De nos jours, le TF se compose de deux cours de droit public, deux de droit civil, une de cassation pénale, et à Lucerne deux cours de droit social. L’Assemblée fédérale élit les juges au Tribunal fédéral pour une durée de six ans. Concernant l’élection des juges, le site du TF indique : « En principe, la fonction de juge fédéral est ouverte à tous les citoyens et citoyennes du pays. Une formation juridique (complète) n’est pas exigée par la Constitution mais elle est indispensable dans la pratique. Les juges fédéraux sont élus par les Chambres réunies de l’Assemblée fédérale. Celles-ci tiennent non seulement compte des compétences juridiques des candidats, mais elles veillent également à une représentation équilibrée selon la langue, l’appartenance politique, l’origine régionale ainsi que d’autres critères. » La Commission judiciaire, formée par des élus des deux chambres, met au concours les postes vacants et donne des recommandations. Dans les faits, les juges sont proposés à la commission par les partis politiques et sont élus proportionnellement à la force des partis à l’Assemblée fédérale. Les juges versent aussi des contributions à leur parti, allant de CHF 3’000 pour le PLR à CHF 20’000 pour les Verts.

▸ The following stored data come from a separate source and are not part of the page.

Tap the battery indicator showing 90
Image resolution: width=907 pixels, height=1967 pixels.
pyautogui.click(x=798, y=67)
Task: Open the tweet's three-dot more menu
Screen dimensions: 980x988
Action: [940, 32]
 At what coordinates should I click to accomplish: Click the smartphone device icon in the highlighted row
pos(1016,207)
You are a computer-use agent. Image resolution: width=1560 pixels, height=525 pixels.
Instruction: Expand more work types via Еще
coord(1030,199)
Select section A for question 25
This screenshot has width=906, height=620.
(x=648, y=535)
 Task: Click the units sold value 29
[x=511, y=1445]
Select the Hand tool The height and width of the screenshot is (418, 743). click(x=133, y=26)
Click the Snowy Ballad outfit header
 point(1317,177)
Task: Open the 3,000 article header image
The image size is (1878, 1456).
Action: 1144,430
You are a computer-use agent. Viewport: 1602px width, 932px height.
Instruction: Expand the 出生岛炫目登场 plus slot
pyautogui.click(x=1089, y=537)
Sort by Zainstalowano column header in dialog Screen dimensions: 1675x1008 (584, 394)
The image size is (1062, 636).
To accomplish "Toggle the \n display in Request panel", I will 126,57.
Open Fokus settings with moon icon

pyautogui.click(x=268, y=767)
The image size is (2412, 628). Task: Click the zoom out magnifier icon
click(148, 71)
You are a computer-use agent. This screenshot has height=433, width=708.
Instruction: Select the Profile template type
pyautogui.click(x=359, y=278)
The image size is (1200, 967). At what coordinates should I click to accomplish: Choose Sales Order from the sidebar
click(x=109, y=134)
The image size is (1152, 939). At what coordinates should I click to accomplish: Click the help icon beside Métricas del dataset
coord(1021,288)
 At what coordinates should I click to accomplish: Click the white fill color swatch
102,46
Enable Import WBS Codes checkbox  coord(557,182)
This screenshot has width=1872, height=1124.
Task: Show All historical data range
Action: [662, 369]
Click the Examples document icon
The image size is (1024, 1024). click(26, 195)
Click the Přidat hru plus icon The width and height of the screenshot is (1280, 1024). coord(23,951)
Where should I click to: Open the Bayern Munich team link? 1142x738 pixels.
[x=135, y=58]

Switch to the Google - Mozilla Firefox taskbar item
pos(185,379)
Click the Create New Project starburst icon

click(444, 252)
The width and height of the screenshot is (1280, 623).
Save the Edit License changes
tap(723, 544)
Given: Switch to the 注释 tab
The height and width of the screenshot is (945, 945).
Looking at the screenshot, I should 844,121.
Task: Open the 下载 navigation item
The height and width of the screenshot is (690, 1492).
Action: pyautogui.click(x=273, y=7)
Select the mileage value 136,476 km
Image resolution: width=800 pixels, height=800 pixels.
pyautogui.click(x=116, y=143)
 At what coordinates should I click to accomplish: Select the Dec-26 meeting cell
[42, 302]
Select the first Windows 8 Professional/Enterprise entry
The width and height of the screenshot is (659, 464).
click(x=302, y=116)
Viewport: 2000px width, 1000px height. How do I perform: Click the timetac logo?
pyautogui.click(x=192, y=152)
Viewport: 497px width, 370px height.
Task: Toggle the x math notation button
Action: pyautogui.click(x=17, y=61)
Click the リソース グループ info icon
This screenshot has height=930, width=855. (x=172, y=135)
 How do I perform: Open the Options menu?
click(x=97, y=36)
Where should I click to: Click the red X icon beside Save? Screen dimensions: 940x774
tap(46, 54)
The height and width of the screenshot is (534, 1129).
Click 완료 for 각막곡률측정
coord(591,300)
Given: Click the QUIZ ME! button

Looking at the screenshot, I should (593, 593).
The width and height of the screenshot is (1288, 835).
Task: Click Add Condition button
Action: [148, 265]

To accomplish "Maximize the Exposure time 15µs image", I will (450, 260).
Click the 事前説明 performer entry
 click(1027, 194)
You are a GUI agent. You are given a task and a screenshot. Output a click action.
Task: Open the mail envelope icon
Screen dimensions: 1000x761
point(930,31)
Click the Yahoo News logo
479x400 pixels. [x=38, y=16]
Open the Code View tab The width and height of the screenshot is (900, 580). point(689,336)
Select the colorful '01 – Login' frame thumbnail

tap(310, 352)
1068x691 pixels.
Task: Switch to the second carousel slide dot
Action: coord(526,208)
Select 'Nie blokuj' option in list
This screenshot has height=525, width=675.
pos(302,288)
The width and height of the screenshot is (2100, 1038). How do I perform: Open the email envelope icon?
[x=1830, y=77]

L’initiative soumise au vote le 28 novembre contient les dispositions suivantes : « La durée de fonction des juges au Tribunal fédéral prend fin cinq ans après qu’ils ont atteint l’âge ordinaire de la retraite. » « L’Assemblée fédérale siégeant en conseils réunis peut, sur proposition du Conseil fédéral, révoquer à la majorité des votants un juge au Tribunal fédéral si le juge: a. a violé gravement ses devoirs de fonction, ou qu’il b. a durablement perdu la capacité d’exercer sa fonction. » « Les juges au Tribunal fédéral sont désignés par tirage au sort. Celui-ci est organisé de manière à ce que les langues officielles soient équitablement représentées au Tribunal fédéral. » « L’admission au tirage au sort est régie exclusivement par des critères objectifs d’aptitude professionnelle et personnelle à exercer la fonction de juge au Tribunal fédéral. » « Une commission spécialisée décide de l’admission au tirage au sort. Les membres de la commission sont nommés par le Conseil fédéral pour un mandat unique de 12 ans. Ils sont indépendants des autorités et des organisations politiques dans l’exercice de leur activité. » La procédure proposée pour le tirage au sort sur le site de l’initiative se répartit en cinq phases : premièrement la nomination de la commission spécialisée d’experts indépendants par le Conseil fédéral pour un mandat limité, par exemple pour 12 ans en renouvelant un tiers de la commission tous les quatre ans. Deuxièmement, l’Assemblée, avec le Conseil fédéral et le président du TF, décide du nombre de juges nécessaires ainsi que du budget nécessaire. Troisièmement, le TF et la commission spécialisée mettent au concours les postes nécessaires. Quatrièmement, la commission sélectionne selon des critères professionnels, linguistiques et personnels les candidats. Cinquièmement, lorsqu’un poste est à pourvoir, un tirage au sort public a lieu.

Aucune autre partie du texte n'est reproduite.